Procedure to do activity in the simulation:
Steps to prove the property using this lab are as follows
A. Steps to draw a triangle
- Go to the TOOLS and select the triangle.
- Mark a point A on baseline to draw a triangle ABC.
- Click again on baseline for another point B.
- Click above baseline on the benchmark to mark the point C.
Triangle drawn successfully.
B. Steps to mark the interior angles and exterior angle
- Click on point A to mark ∠CAB
- Click on point B to mark ∠ABC,
- Click on point C to mark ∠ACB,
- Click on point D to mark ∠CBD(exterior angle) of triangle ABC.

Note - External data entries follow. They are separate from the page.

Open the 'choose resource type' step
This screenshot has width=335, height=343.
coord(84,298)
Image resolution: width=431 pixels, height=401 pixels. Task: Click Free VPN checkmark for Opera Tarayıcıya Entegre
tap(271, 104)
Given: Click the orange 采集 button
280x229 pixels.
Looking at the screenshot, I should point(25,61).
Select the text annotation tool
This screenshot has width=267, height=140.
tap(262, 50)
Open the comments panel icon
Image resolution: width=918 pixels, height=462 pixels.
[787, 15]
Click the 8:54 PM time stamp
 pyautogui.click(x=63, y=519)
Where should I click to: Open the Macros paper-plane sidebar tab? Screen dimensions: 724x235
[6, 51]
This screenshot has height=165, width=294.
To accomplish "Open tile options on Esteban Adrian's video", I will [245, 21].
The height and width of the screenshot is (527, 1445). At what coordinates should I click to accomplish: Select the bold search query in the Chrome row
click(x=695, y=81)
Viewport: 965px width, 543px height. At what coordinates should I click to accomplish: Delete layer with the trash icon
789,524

C. Measure the values of resultant angles
- Drag the protractor to measure the value of the interior angles, ∠CAB and ∠ACB.
- Consider AD as a baseline for ∠CAB and line CB for ∠ACB.

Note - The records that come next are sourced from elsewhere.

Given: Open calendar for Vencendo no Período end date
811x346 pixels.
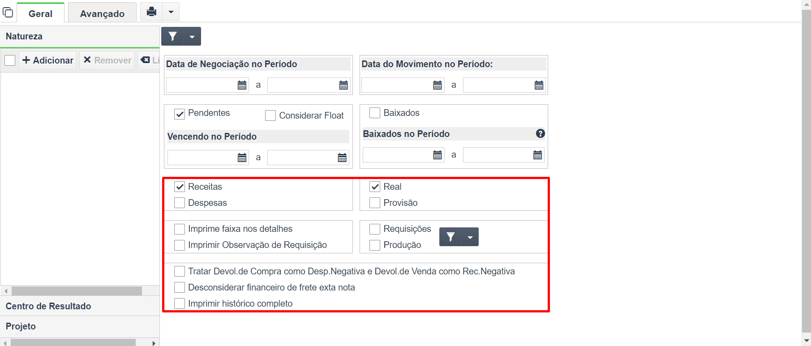Looking at the screenshot, I should [x=342, y=158].
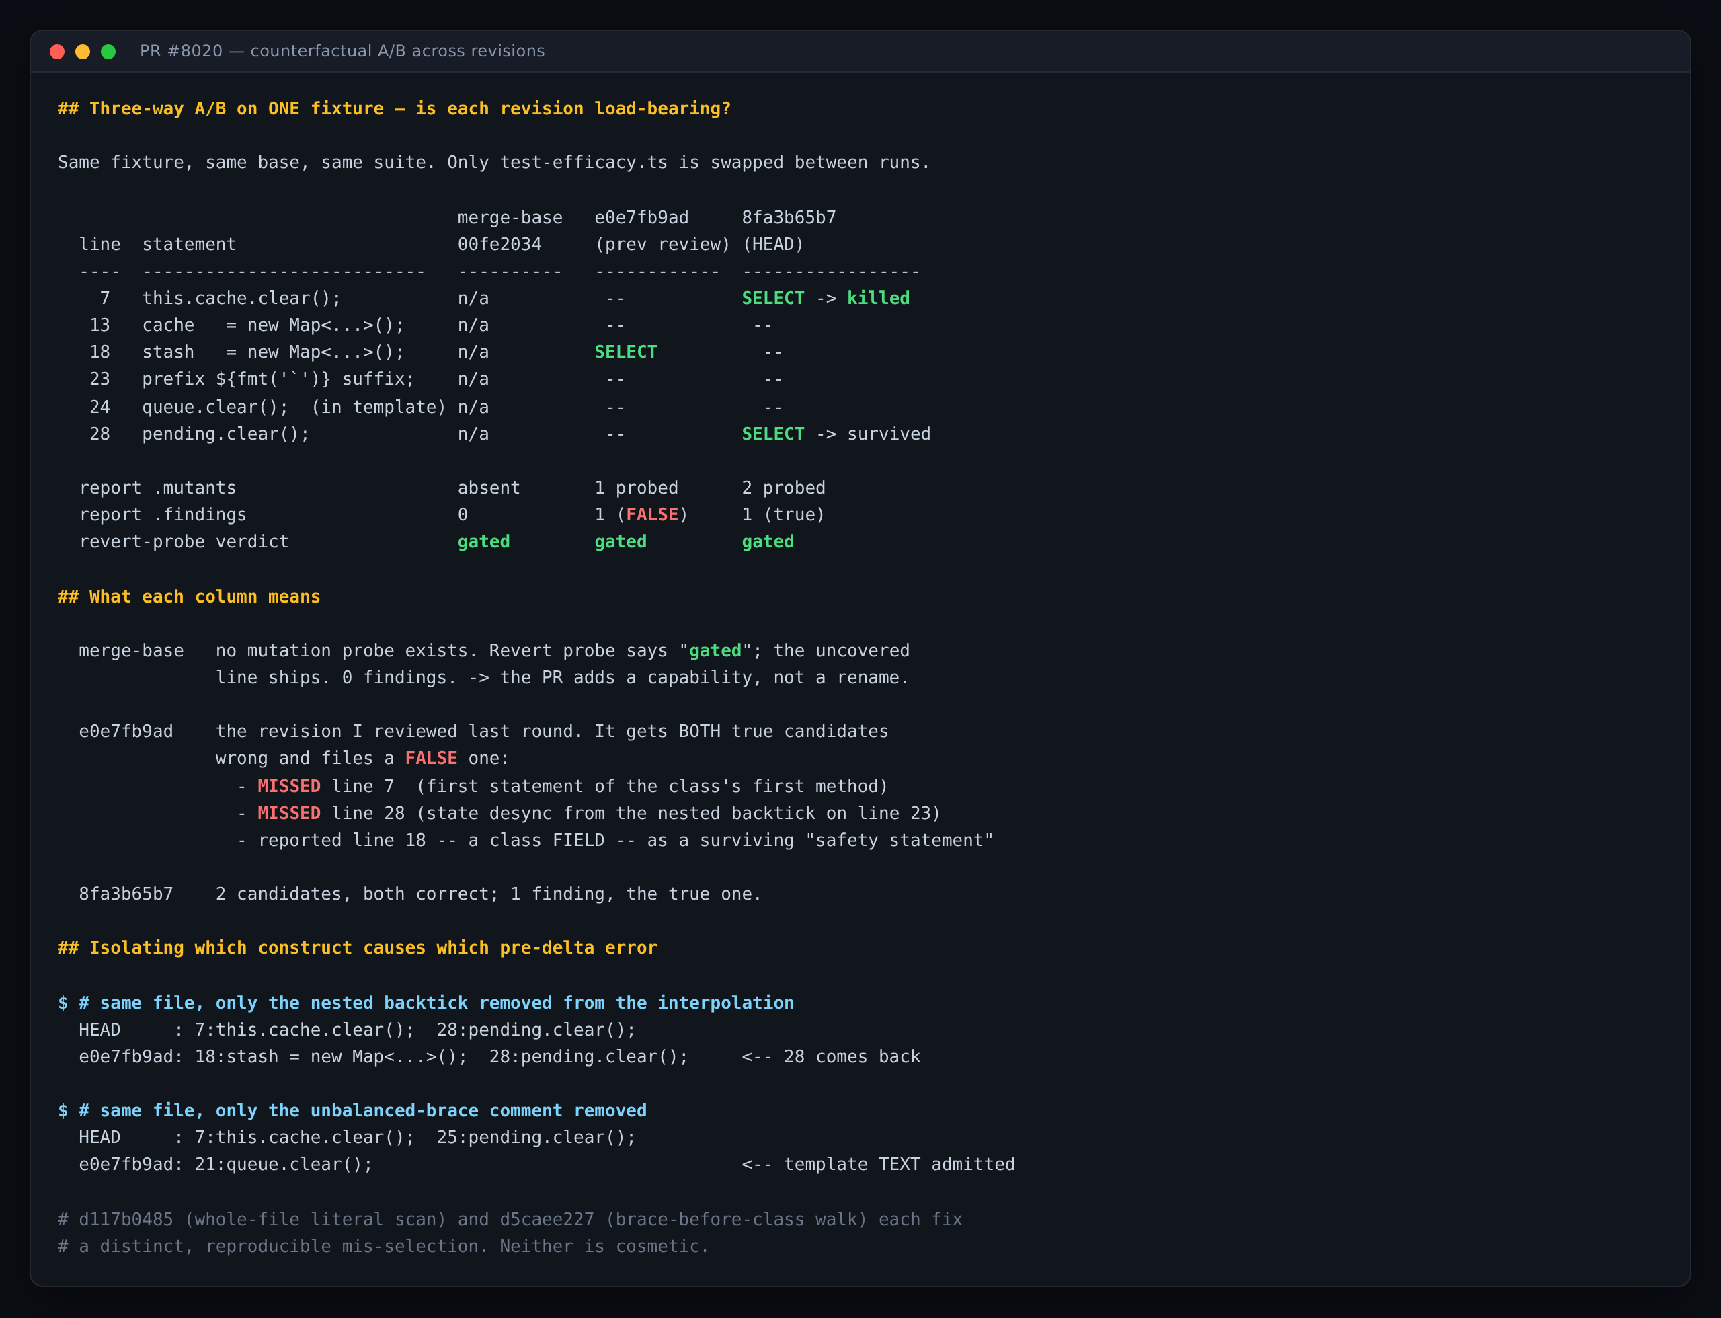
Task: Click the 8fa3b65b7 column header hash
Action: click(788, 217)
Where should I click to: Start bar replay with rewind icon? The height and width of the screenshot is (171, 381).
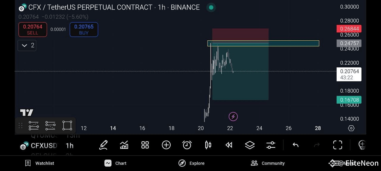tap(229, 145)
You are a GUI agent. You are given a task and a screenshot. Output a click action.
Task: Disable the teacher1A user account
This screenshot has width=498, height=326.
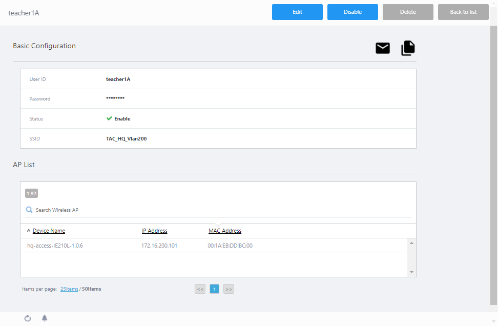(352, 12)
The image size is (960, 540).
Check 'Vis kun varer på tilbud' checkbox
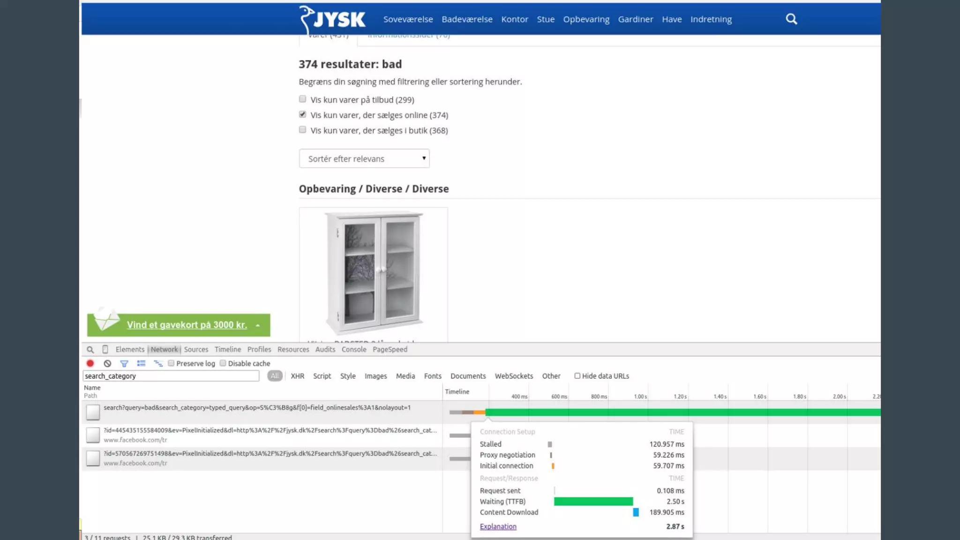coord(303,99)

- Enter the value of angles ∠CAB and ∠ACB in text box.
- Measure the value of angle ∠CBD i.e. exterior angle from base line AD.
- Enter the value in text box.
D. Verify the theorem
- Let us cut and place the interior angles on exterior angle
- Click on point A to cut angle ∠CAB.
- Click on point C to cut angle ∠ACB.
- Click on Next button to see the observation.
We observe that the interior angles completely overlap the exterior angle.
We also observe that ∠CAB +∠ACB = ∠CBD
Thus, The sum of value of interior angles ∠CAB and ∠ACB is equal to the exterior angle ∠CBD.
Hence exterior angle property of triangle is proved.